[Start of Attachment]

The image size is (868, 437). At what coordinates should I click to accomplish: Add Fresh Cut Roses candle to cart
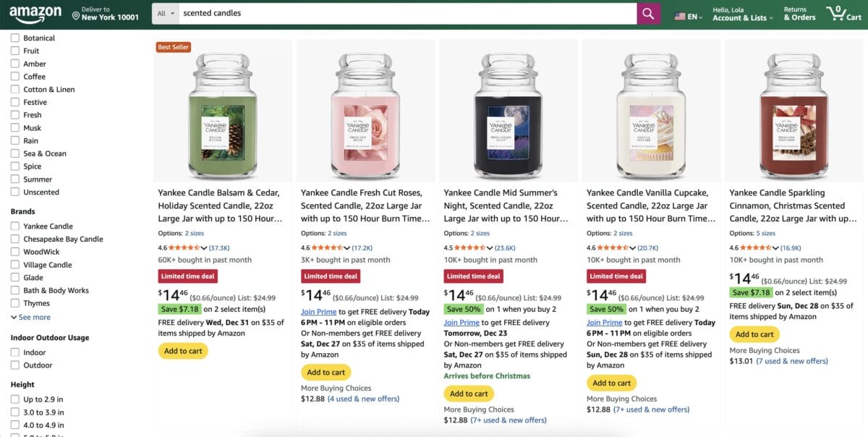[x=326, y=372]
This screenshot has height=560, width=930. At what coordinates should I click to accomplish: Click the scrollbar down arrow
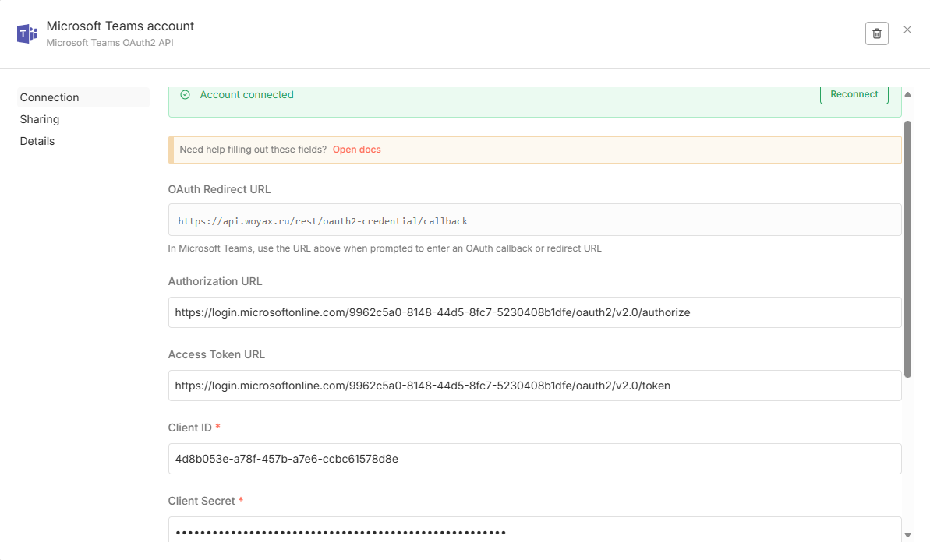point(907,535)
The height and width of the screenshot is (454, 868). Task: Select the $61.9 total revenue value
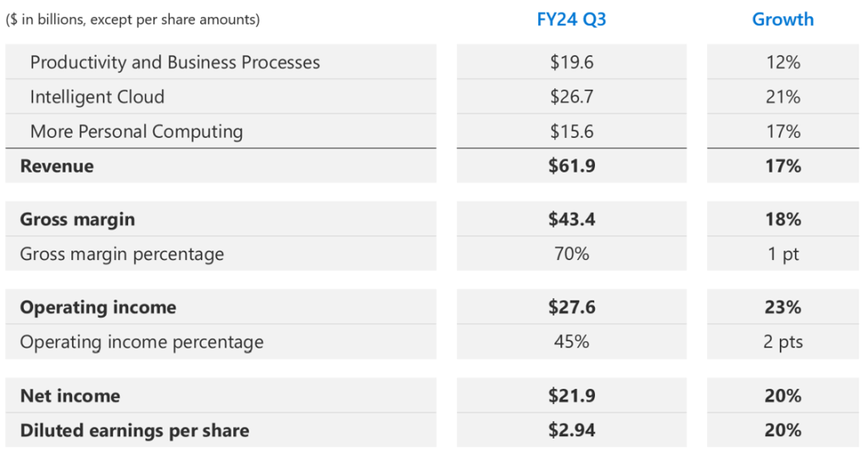[x=571, y=166]
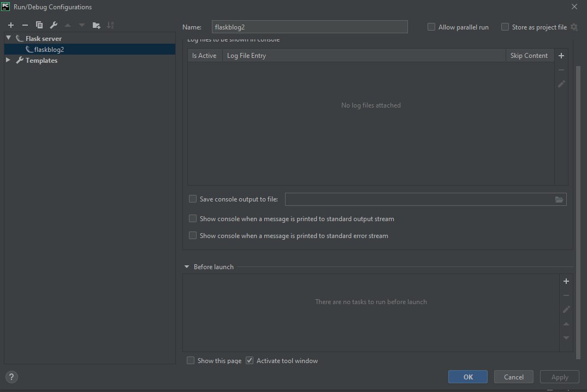Open help with question mark button

12,377
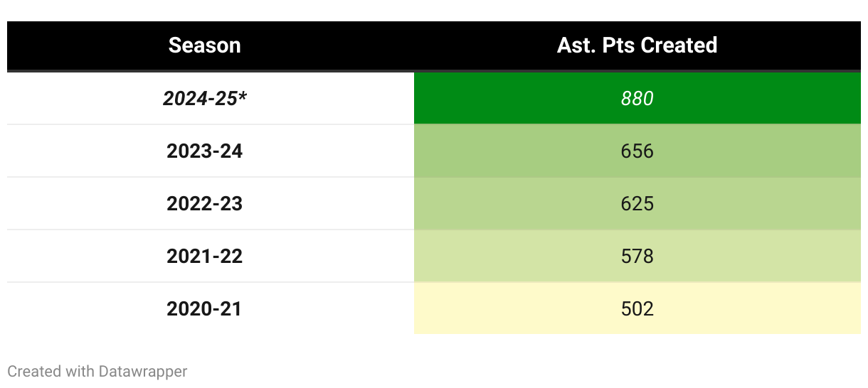Viewport: 868px width, 388px height.
Task: Click the 656 value cell
Action: [637, 151]
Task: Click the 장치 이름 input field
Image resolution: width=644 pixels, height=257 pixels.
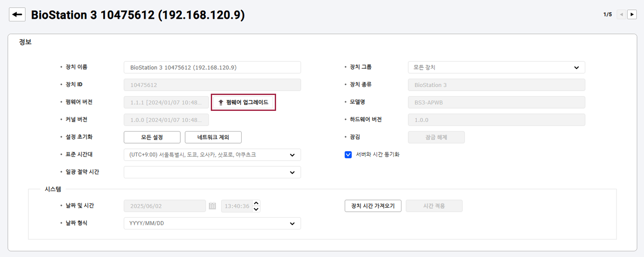Action: [212, 67]
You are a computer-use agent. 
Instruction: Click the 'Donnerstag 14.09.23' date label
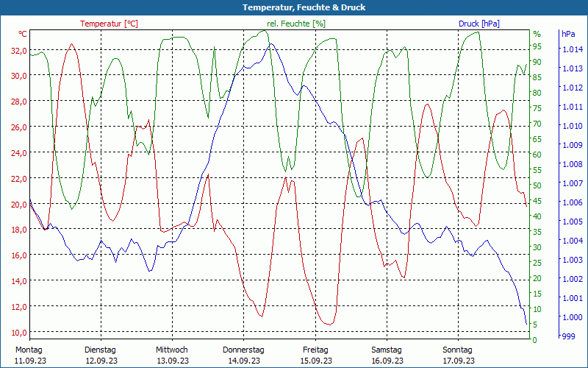[x=243, y=355]
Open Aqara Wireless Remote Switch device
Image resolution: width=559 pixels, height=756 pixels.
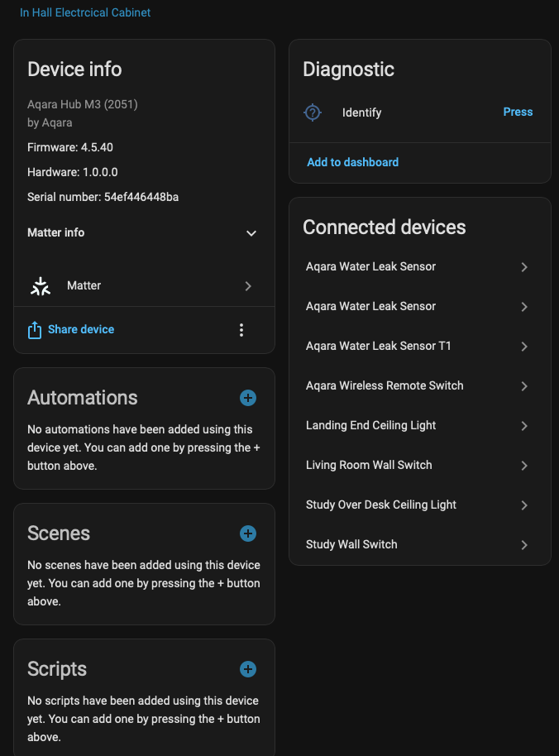click(x=385, y=385)
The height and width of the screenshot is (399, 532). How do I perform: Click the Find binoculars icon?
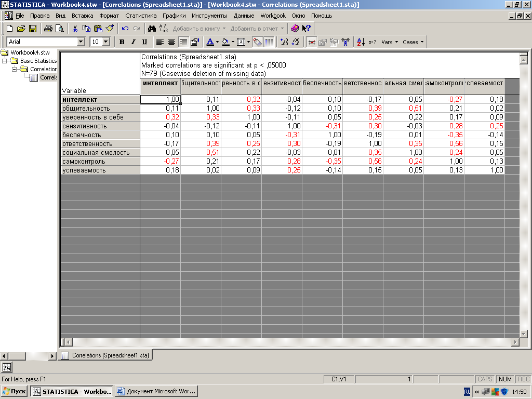152,29
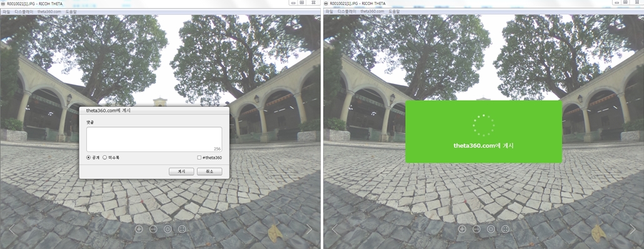The width and height of the screenshot is (644, 249).
Task: Go to previous image arrow in left viewer
Action: tap(12, 230)
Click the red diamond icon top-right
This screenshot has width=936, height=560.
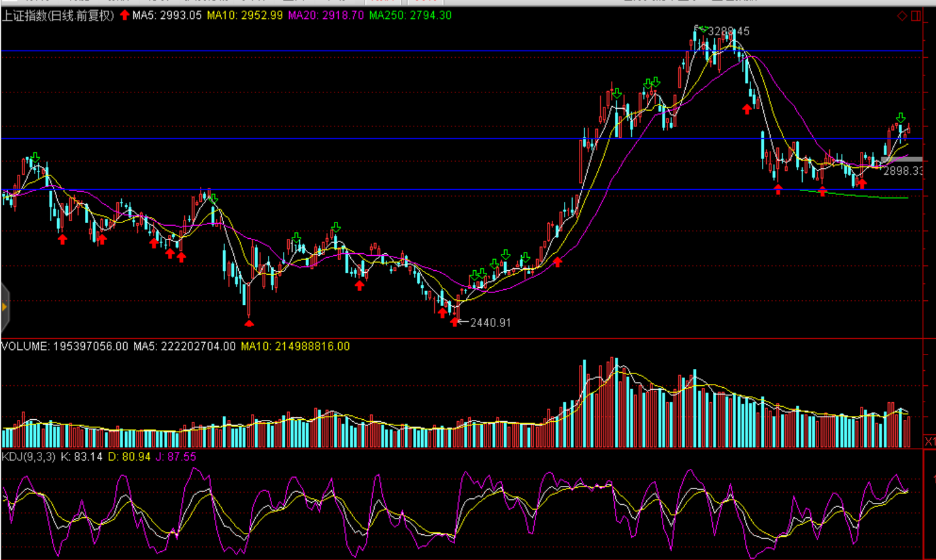click(901, 16)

[End of Attachment]

Exercise description —
Without copying the pictures, transcribe the entries exactly.

Answer —
The image size is (868, 437). At what coordinates should I click to accomplish: Add Fresh Cut Roses candle to cart
[x=326, y=372]
This screenshot has height=560, width=930. At what coordinates should I click to accomplish: Click the scrollbar down arrow
point(907,535)
The height and width of the screenshot is (454, 868). Task: Select the $61.9 total revenue value
[x=571, y=166]
Open help with question mark button

12,377
Viewport: 868px width, 388px height.
Task: Click the 656 value cell
Action: [637, 151]
Task: Click the 장치 이름 input field
Image resolution: width=644 pixels, height=257 pixels.
Action: [212, 67]
You are a computer-use agent. 
Instruction: Click the 'Donnerstag 14.09.23' date label
[x=243, y=355]
Open Aqara Wireless Remote Switch device
Image resolution: width=559 pixels, height=756 pixels.
click(x=385, y=385)
The height and width of the screenshot is (399, 532). How do I perform: Click the Find binoculars icon?
152,29
The width and height of the screenshot is (644, 249).
Task: Go to previous image arrow in left viewer
Action: tap(12, 230)
Click the red diamond icon top-right
This screenshot has width=936, height=560.
click(901, 16)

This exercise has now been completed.